**TASK PROMPT:**
Can you rewrite the items from the line containing "Given: Expand the" through the end of the items as a two-column CSV with the headers "instruction" and "response", with one row per item, each field in double quotes, and line breaks turned into spaces?

**RECORDS FOR THIS TASK:**

··········

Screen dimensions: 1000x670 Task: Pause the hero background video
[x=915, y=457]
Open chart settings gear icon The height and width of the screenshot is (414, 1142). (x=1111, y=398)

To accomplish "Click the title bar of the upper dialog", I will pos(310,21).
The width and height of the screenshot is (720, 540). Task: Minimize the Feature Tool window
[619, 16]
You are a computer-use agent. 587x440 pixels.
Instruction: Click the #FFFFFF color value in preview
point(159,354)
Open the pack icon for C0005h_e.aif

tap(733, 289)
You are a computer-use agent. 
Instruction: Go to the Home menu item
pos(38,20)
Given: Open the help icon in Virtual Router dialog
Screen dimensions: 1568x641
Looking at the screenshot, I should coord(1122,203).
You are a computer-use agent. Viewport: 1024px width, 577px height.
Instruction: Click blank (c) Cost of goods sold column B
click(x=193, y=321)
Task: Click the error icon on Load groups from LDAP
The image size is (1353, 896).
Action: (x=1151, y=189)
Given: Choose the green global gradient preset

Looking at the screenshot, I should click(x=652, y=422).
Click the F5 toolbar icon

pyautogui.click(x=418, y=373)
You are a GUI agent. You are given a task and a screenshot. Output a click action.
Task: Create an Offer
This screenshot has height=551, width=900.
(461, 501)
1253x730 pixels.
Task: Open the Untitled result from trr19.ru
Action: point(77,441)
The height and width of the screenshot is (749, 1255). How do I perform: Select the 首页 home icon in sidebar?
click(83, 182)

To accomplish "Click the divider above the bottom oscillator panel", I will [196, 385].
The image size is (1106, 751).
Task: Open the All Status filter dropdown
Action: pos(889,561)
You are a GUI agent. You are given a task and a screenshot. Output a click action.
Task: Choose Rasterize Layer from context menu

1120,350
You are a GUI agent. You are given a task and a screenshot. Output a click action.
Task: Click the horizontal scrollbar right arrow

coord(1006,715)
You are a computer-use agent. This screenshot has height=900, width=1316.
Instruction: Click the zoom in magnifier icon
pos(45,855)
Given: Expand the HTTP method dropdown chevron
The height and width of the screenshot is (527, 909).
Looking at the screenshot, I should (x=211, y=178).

··········

**TASK RESPONSE:**
instruction,response
"Given: Expand the HTTP method dropdown chevron The height and width of the screenshot is (527, 909).","Looking at the screenshot, I should (x=211, y=178)."